En ce sens, Popper a fait de chaque théorie, de chaque découverte scientifique, une réalité seulement provisoire, jusqu’à preuve du contraire.

La structure du monde cachant la réalité de Dieu, ceux qui veulent connaître le Créateur doivent effectuer une recherche constante. On est chargé de découvrir dans chaque événement et chaque occurrence la volonté du Créateur dans le monde.
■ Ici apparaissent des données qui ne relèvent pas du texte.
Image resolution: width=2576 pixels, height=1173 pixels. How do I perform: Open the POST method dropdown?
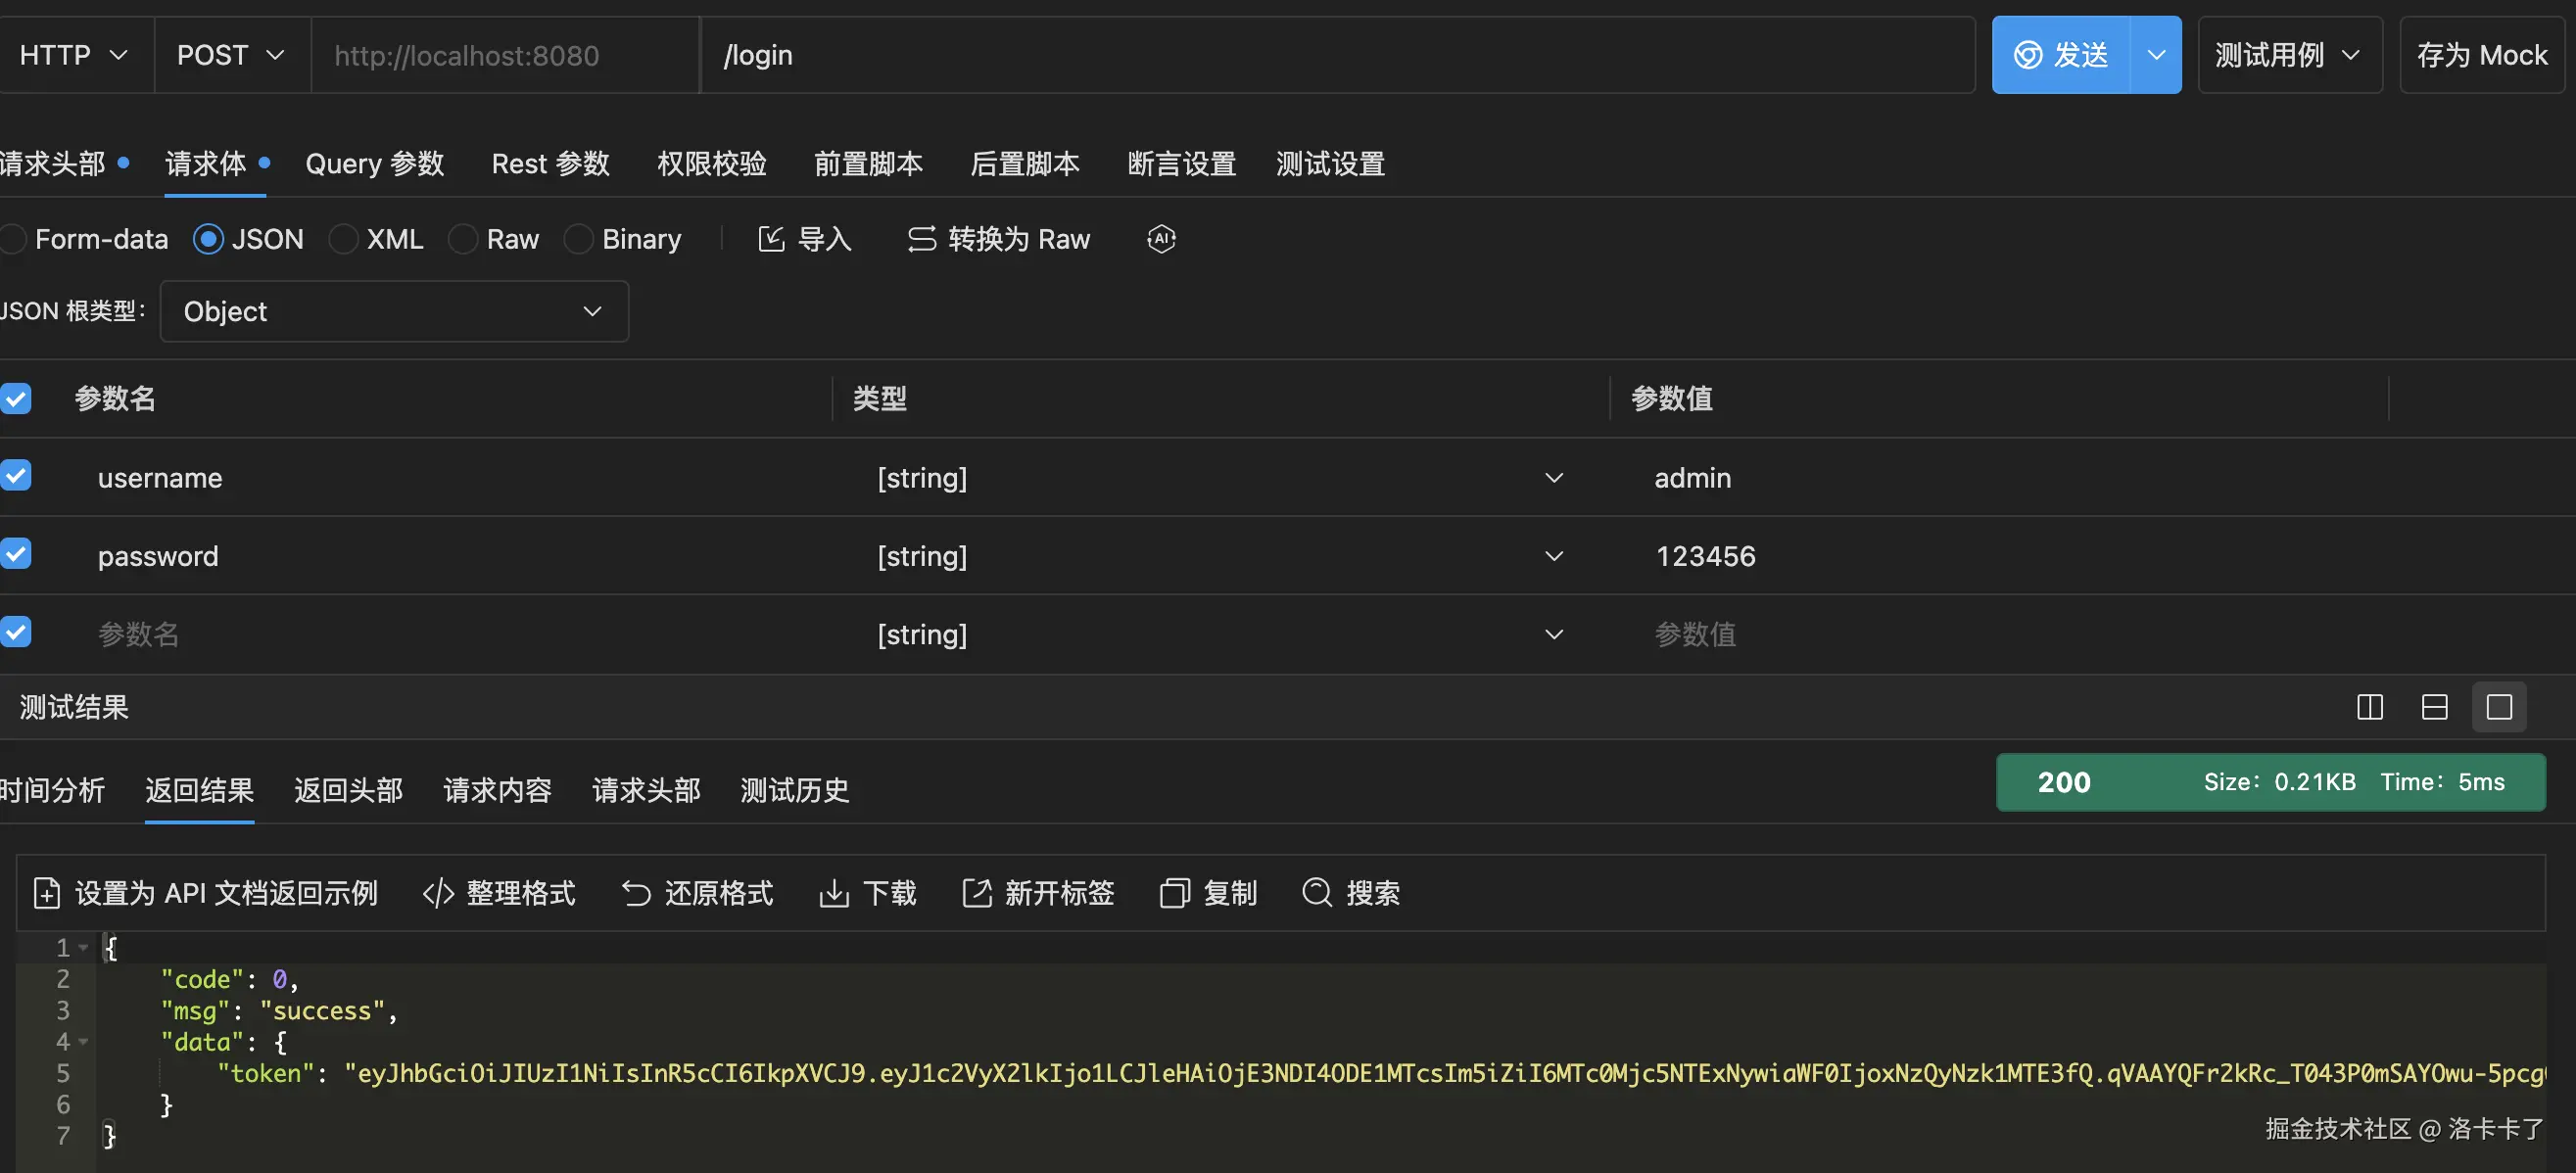pyautogui.click(x=231, y=55)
Sinon nous sommes assurés de trouver les contradictions et de nous éloigner de Son enseignement.

Mais le problème n’est pas le Créateur et Ses enseignements, mais l’homme et sa traduction.

Il oublie de faire partie de la Volonté créatrice et met l’accent sur son « Je », qui n’est guère satisfait d’une réalité contraire à sa volonté.

Le fossé s’accentue entre la parole rabbinique et la sagesse sociétale prophétique, cette distorsion aux jours d’aujourd’hui devient de plus en plus insupportable pour la nouvelle génération, non seulement consciente et critique, mais aussi souveraine et indépendante.

En conséquence de quoi, nous voici entrainés au sein d’une énorme remise en question et en cause d’us et coutumes subordonnés à la seule survie individuelle en temps d’exil.

L’abandon, le renoncement et la désertion ne peuvent en aucun cas être le fruit, ex nihilo, d’une apostasie sans foi ni loi, mais bien l’effet pondéral d’une véritable quête de la rigueur ontologique du message biblique aux grandes heures du retour.